Parents learned last week that because of the projects, their children may be divided between the Clinton School, at 425 W. 33rd St. and P.S. 11, at 320 W. 21st Street, as first reported by DNAInfo.
"It would be a nightmare if we split the school. We ask for a fair relocation," said Shani Perez, a teacher and chapter leader of the United Federation of Teachers.
Perez said that noise constantly cuts into lessons, and added that she and her colleagues are suffering health problems thanks to the construction.
"We're only hearing the excavating when we're teaching," she said. "Teachers are suffering headaches, coughs."
Rafael Mejilla, a teacher who also has three children at the school, said the Bloomberg administration should have foreseen the need for a relocation.
"The [school] administration has declined the offer [to split up]," he said. "We're not going to accept being split up. But the other option is to stay here, we don't want that."
Alfred Gonzales, District Two Representative for the UFT asked: "How can the school provide services the kids need and be split?

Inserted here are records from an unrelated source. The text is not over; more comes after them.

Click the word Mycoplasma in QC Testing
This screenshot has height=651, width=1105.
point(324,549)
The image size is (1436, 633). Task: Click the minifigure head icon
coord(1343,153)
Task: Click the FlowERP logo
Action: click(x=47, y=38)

"The DOE has the money [to keep the kids together]," he yelled to cheering parents. "We can do it. The UFT is with you."
Maria Perlas, a teacher at the school for 34 years, complained of a layer of dust accumulating on the computers and a gnawing cough.

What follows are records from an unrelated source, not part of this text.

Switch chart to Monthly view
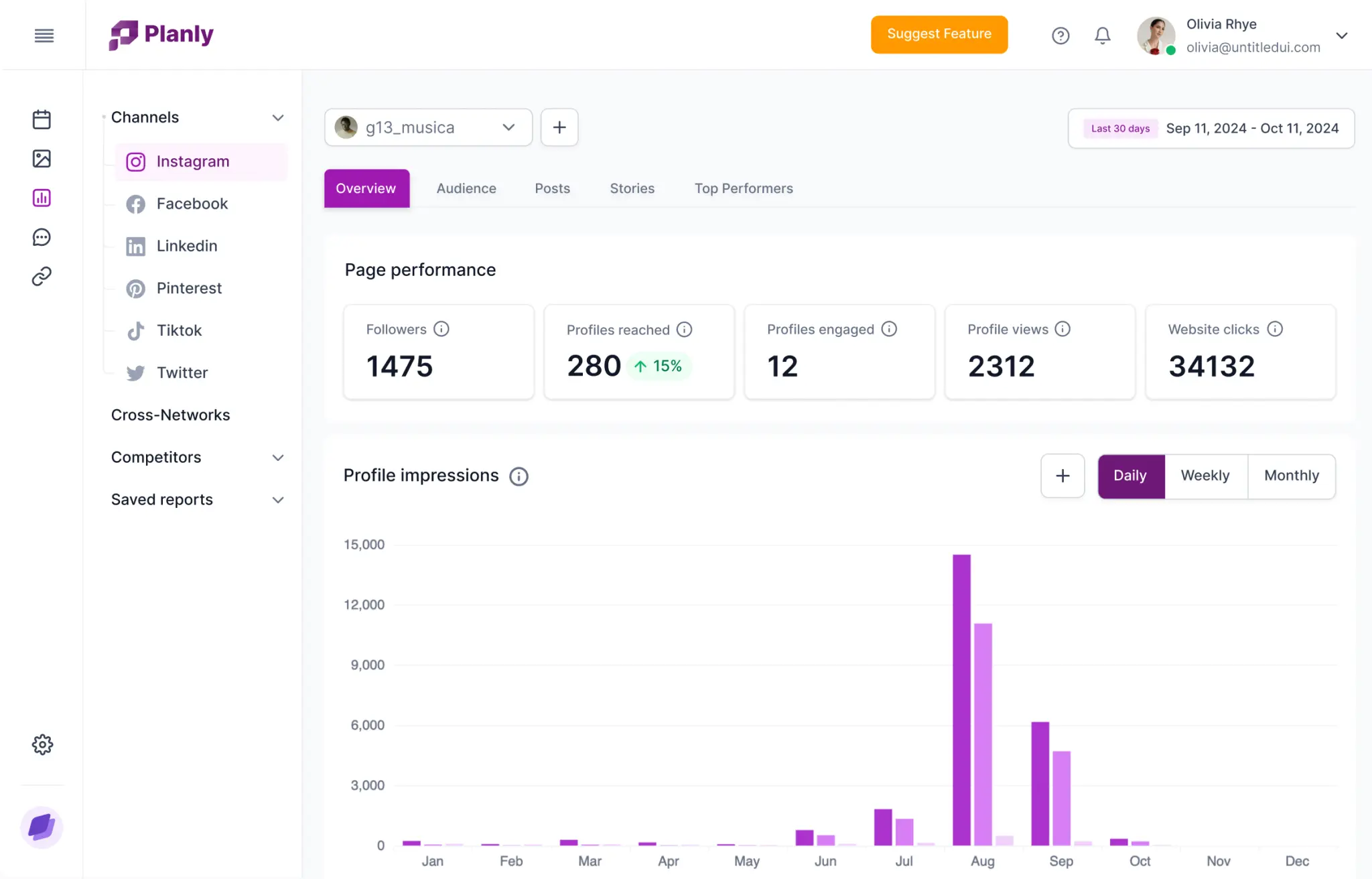1372x879 pixels. click(1291, 476)
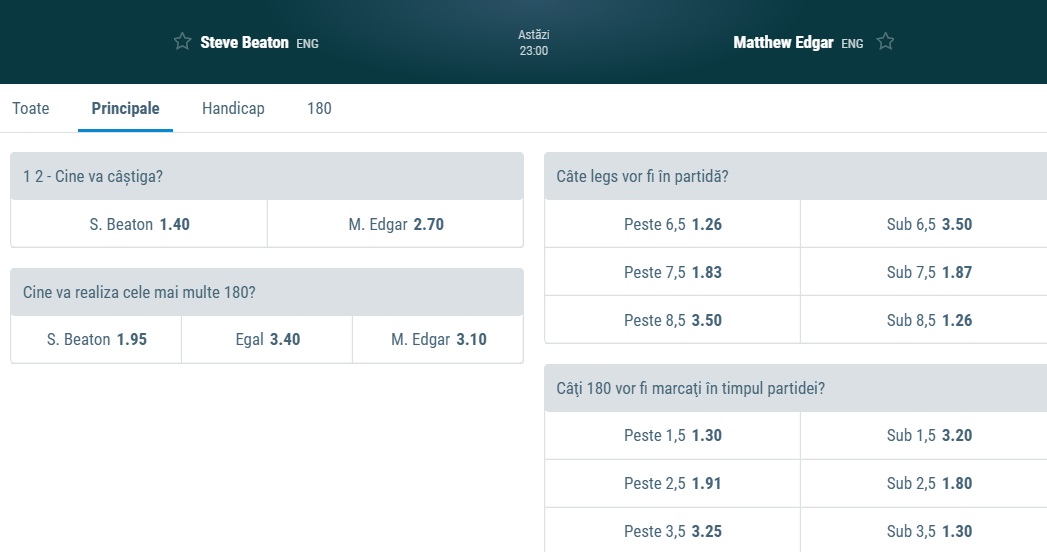Collapse the 'Cine va realiza cele mai multe 180?' section
Image resolution: width=1047 pixels, height=552 pixels.
[x=266, y=292]
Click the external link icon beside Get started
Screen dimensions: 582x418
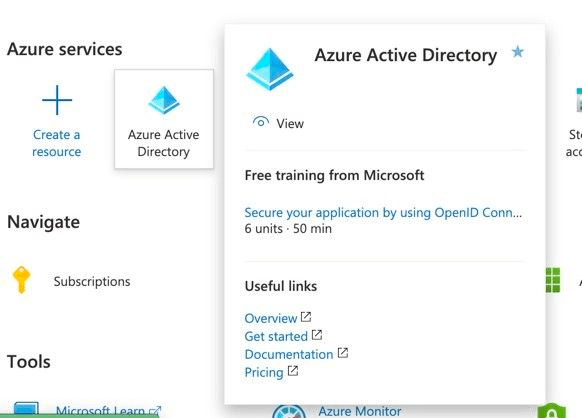(317, 335)
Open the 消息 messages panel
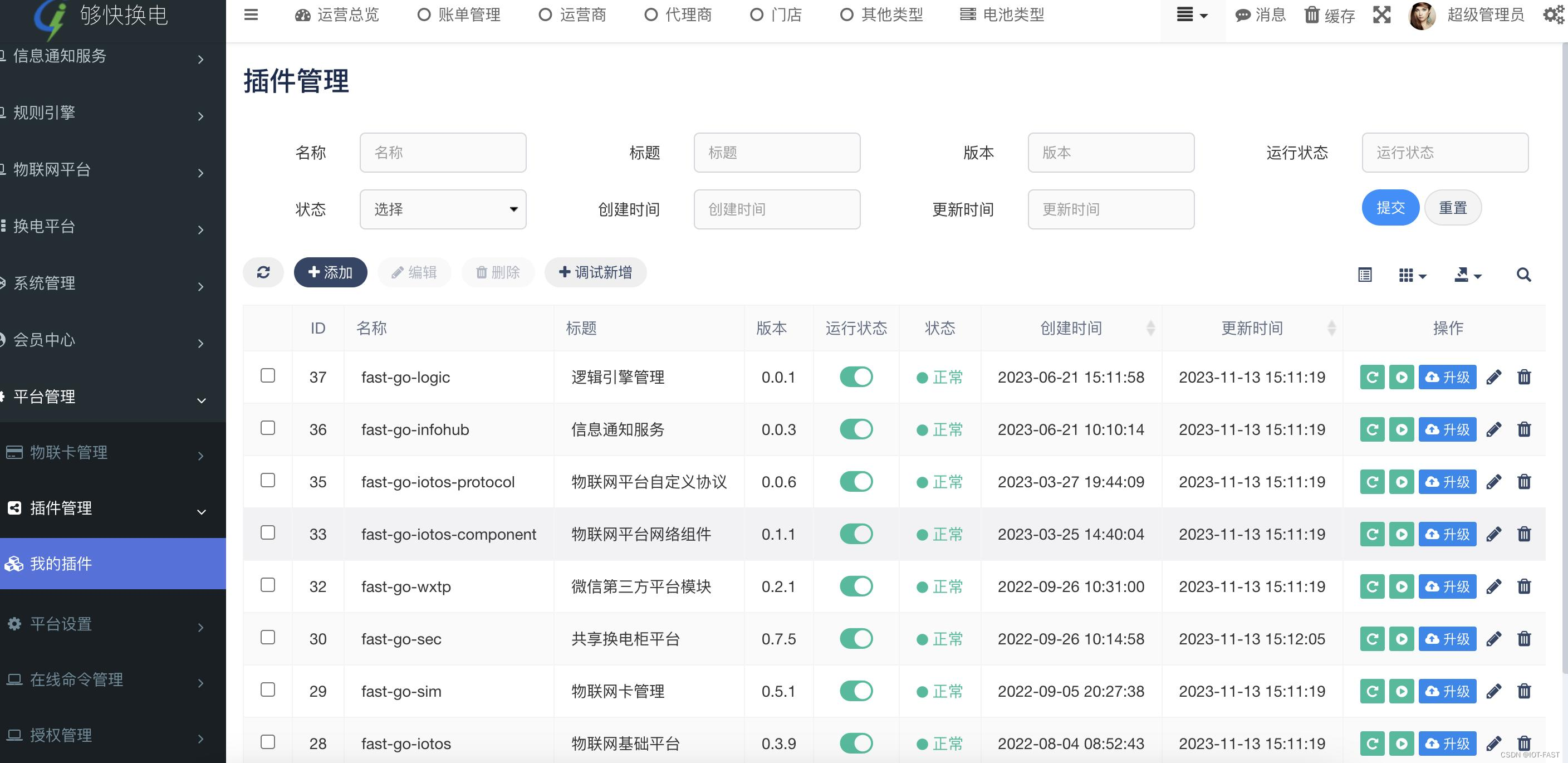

"I just think that we're getting the shaft," she said. "It's because we have minority parents, lower income. Would this be happening to a school in TriBeCa, or in the Upper East Side?"

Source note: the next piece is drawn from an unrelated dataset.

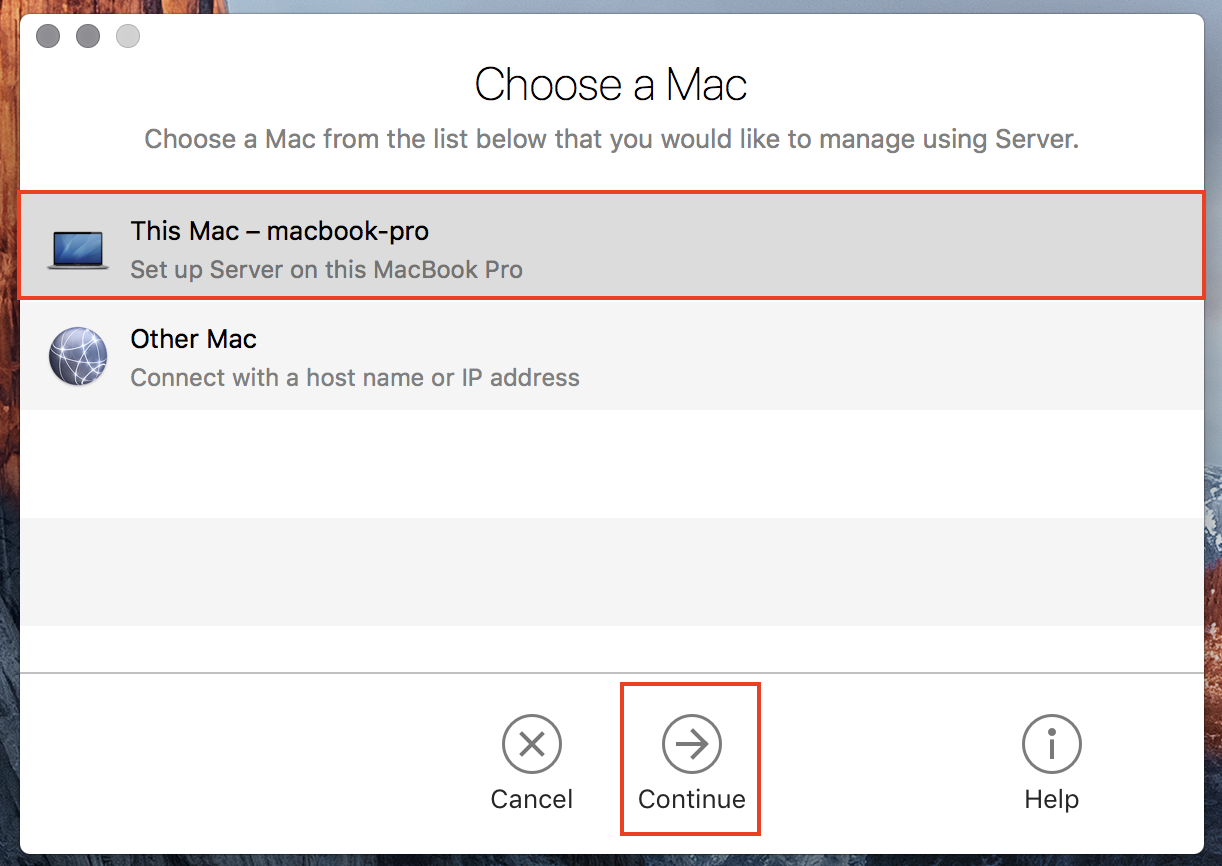
Task: Click 'Set up Server on this MacBook Pro' text
Action: pyautogui.click(x=326, y=270)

Several parents spoke out at the rally as well, telling of their children's rashes, migraines, coughs and sore throats.
Tamara Flannagan, who previously told DNAinfo she plans to transfer her child due to education concerns, said the school is being neglected by the Department of Education.
"Let this be a warning to all of us," she said. "This shows us how much our government cares about public education. The ten buildings being built on this site will bring in billions of dollars in revenue. The developers will win, the politicians will win, and our children will lose."
"I'm here for the parents still having to deal with this," said Dale Robinson, who pulled her child from P.S. 51 about three months ago.
Robinson said her son's wheezing, couging and chest pains got so severe that her doctor wrote the school a note to request his transfer.
While his condition has improved, she's planning to sue the School Construction Authority, and potentially the city.
Parents at P.S. 11 and the Clinton School also oppose P.S. 51's split, said Barbara Thies, whose daughter, a second grader, attends P.S. 11.
"It's extremely upsetting. After all P.S. 11 and the Clinton School went through, we finally have our homes," said Thies, referring to the space the schools shared until last fall. "And now, to have another school divided, is inhumane."
Amidst the community's overwhelming consternation, co-president of the PTA Lyn Fernandez attempted a few hopeful words.
"I think we're going to be relocated," she said, hanging at the back of the crowd. "I think [City Council Speaker] Christine Quinn is going to do the right thing. She has a heart."
Quinn has written a letter requesting that the school be relocated. It's not clear if she has the power to determine whether the school should be split.